Les arbres ont bien sûr toujours été de puissants symboles avec par exemple l’arbre à palabre qui accueillait la parole du groupe, l’arbre de l’évolution ou l’arbre généalogique. À Genève par exemple, le chêne ou le cèdre forment un duo qui véhiculent des imaginaires à la fois forts et singuliers. Il y a une image que j’affectionne tout particulièrement, c’est celle du buisson dont la forme est plus humble. Il ne s’agit plus de mesurer une majesté avec des branches maîtresses, mais une entité dense où toutes les branches ont le même potentiel. Un buisson est plus « underground », moins évident à déchiffrer, probablement moins simple à respecter et pourtant, il contient une énergie formidable.

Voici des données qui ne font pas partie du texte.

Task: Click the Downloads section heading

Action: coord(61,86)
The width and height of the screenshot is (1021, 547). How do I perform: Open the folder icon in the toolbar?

Un autre symbole évocateur pourrait être celui de la place. La place que l’on offre ou celle que l’on se donne, la place aussi en tant qu’espace public : en tout temps, les places publiques ont été des lieux de rencontre et d’échange. Elles sont par excellence le symbole du commun, qui n’appartient à personne, mais à tout le monde !

Rhododendron
Un exemple poétique de relation au sein de ce qui fait le vivant: un rhododendron du jardin botanique de Copenhague où l’on peut inscrire son nom sur la pruine de la feuille.